Tucker And Dale Info

Tucker And Dale Info

“I think he’s hurt,” Dale said, already waddling toward the kid. “Hey there! Don’t you worry, we’re here to help!”

Dale smiled, wiping sweat from his bald head. “You think we’ll make friends with the locals?”

The kid’s eyes went wide as dinner plates. “Stay back! I know your kind! You’ll use my skin for a lampshade!”

What followed was a chain reaction of catastrophic misunderstanding. tucker and dale

Allison looked up at his massive, dripping form looming over her. She screamed, scrambled backward, and ran straight into a beehive.

And as the stars came out over the crooked little cabin, Tucker raised his beer. “See, Dale? Told you. Start of something good.”

“Oh my God, they’re mulching the pre-meds!” one of the remaining kids shrieked. “I think he’s hurt,” Dale said, already waddling

Dale sighed, set down the eggs, and said, “Look. We’re not killers. We’re just… incompetent homeowners. I’ve never even jaywalked. Tucker once cried because a possum looked sad.”

“This is it,” the kid whispered, trembling.

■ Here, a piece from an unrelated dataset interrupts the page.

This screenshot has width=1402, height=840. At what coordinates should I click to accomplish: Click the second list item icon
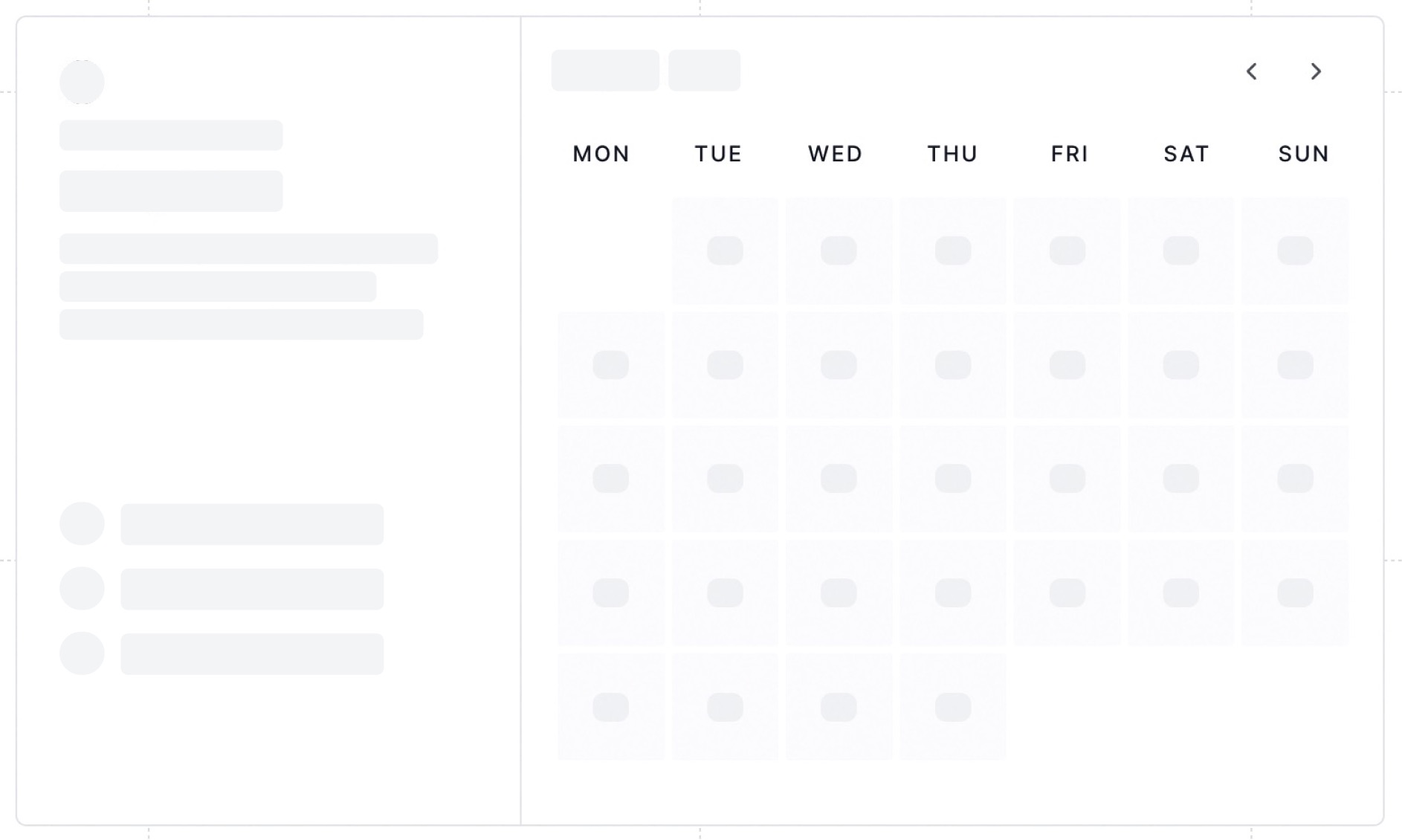point(82,588)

Dale passed around the pickled eggs. To everyone’s surprise, they weren’t half bad. “You think we’ll make friends with the locals

Chad, screaming, ran backward—straight into a pile of old two-by-fours. A board flipped up, smacked him in the face, and he tumbled headfirst into a discarded fishing net, which then got caught on a hook, which then swung him into a tree. From a distance, it looked exactly like Tucker had launched a college kid out of the wood chipper.

A moment later, a college kid in a pastel polo came tearing out of the treeline, tripped over a root, and impaled his backpack on a low-hanging branch. He dangled there, screaming, “The backwoods killers! They’ve got a shack of horror!”